MADRID, Spain.- The Cuban poet Gabriel de la Concepción Valdés was born in Havana’s Bernaza street on March 18, 1809. Known as Plácido, the pseudonym with which he signed his works, his father was the hairdresser Diego Ferrer Matoso and his mother the Spanish dancer Concepción Vázquez, who abandoned him at the Casa Cuna or Real Casa de Beneficencia y Maternidad in Havana.
He received the last name Valdés, like the rest of the children left in the institution, in honor of the founding Bishop. But his father took him out of there and gave him to his paternal grandmother to raise him. He suffered a childhood of poverty, aggravated by his condition as a mulatto in a society where the slavery of the black constituted the base of production and imposed prejudices. Although he did not have a stable education, he attended schools like Belén and El Ángel. In 1821 he began as a carpenter and studied in the workshop of Vicente Escobar, a prestigious plastic figure at the time, where he learned drawing and calligraphy.
In 1823 he began as a typographer’s apprentice in the printing house of José Severino Boloña and there he developed his poetic passion, but pressed by economic necessity, he dedicated himself to carving tortoiseshell combs, a more lucrative trade. In 1826 he moved to Matanzas accompanied by his master hairdresser, Don Nicolás Bota, who had opened a workshop on Jovellanos street.
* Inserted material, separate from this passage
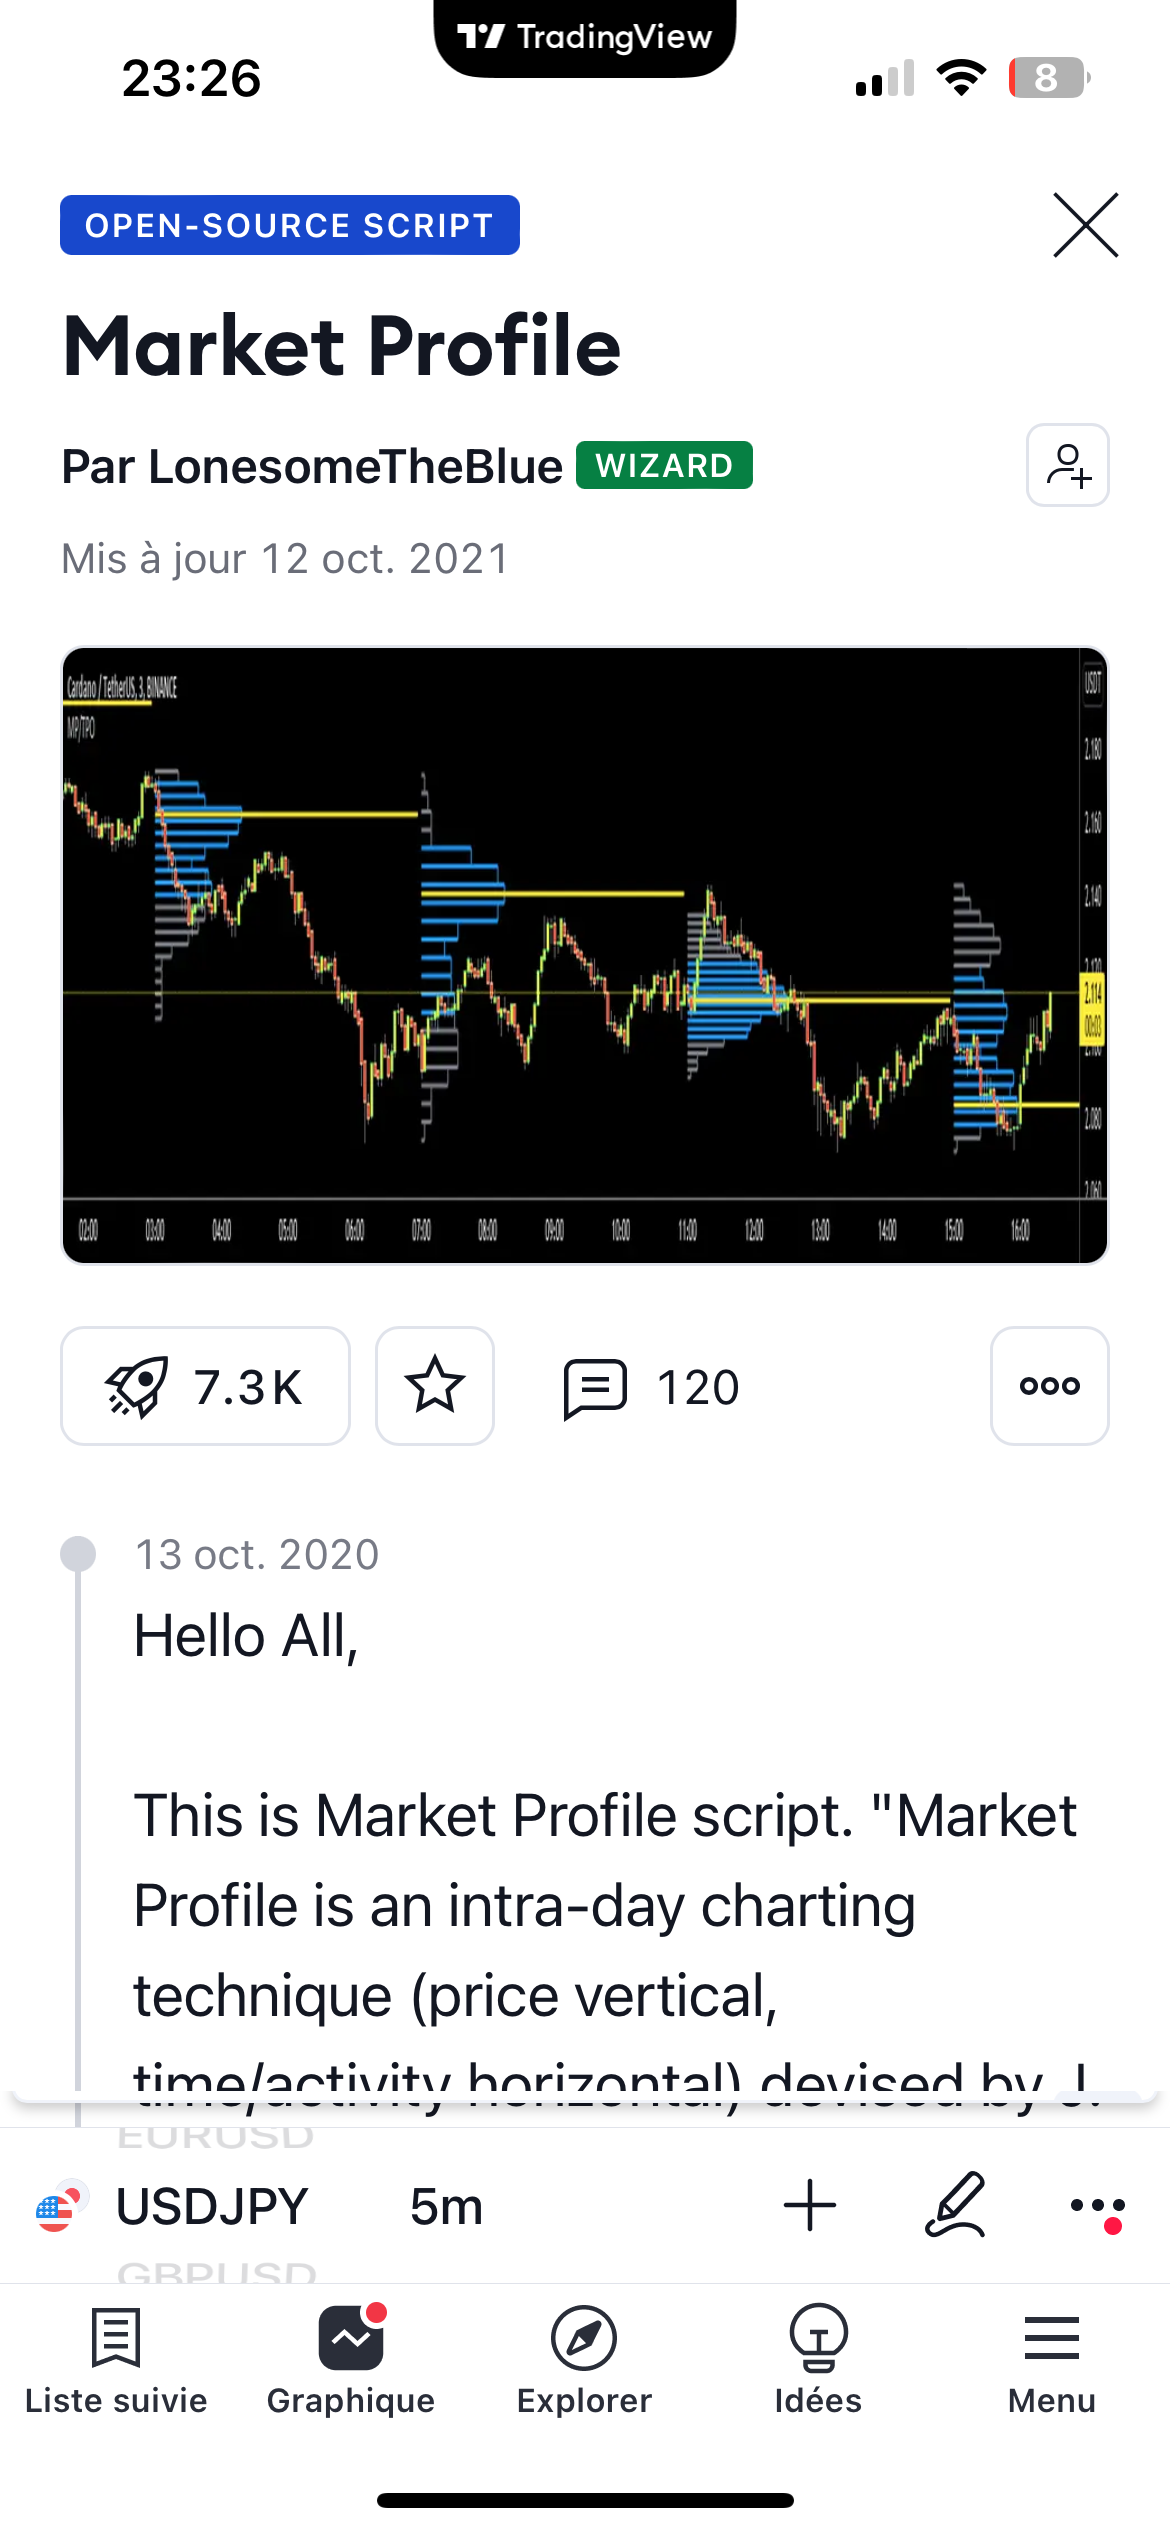Tap the OPEN-SOURCE SCRIPT badge
Image resolution: width=1170 pixels, height=2532 pixels.
point(290,225)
He returned to Havana with a reputation as a versifier and composer of commissioned letters and alternated his stays between the capital and Matanzas, where José María Heredia visited him.
Gabriel de la Concepción Valdés collaborated in serial publications such as Las Matanceras The Aurora and the hobbyand The Fenix of Sancti Spiritus. His works were very popular and were published in Mexico, the US, and Europe since the first edition of his works appeared in Matanzas in 1838. poems. In 1841 they published the booklet of poems the veguero, in Matanzas edition. On a trip to the center of the country in 1843, he was imprisoned for six months in the Trinidad jail, accused of being a conspirator. That year the pamphlet appeared The son of a curse
Imprisoned again at the end of January 1844, at the age of 34, he was included in the sad events known as The Ladder Conspiracy, unleashed by the Captain General of the Island Leopoldo O’Donnell to give an example of the danger of a black uprising in the manner of Haiti. Accused of being one of the ringleaders, on June 28, 1844, he was shot before thousands of spectators. In prison he composed “Prayer to God”, “Farewell” and “A mi lira”.
Plácido wrote poems of a popular nature and for family and friends parties, as well as to satisfy commissions. He was the most published poet of early Cuban romanticism in the 19th century and enjoyed great popularity.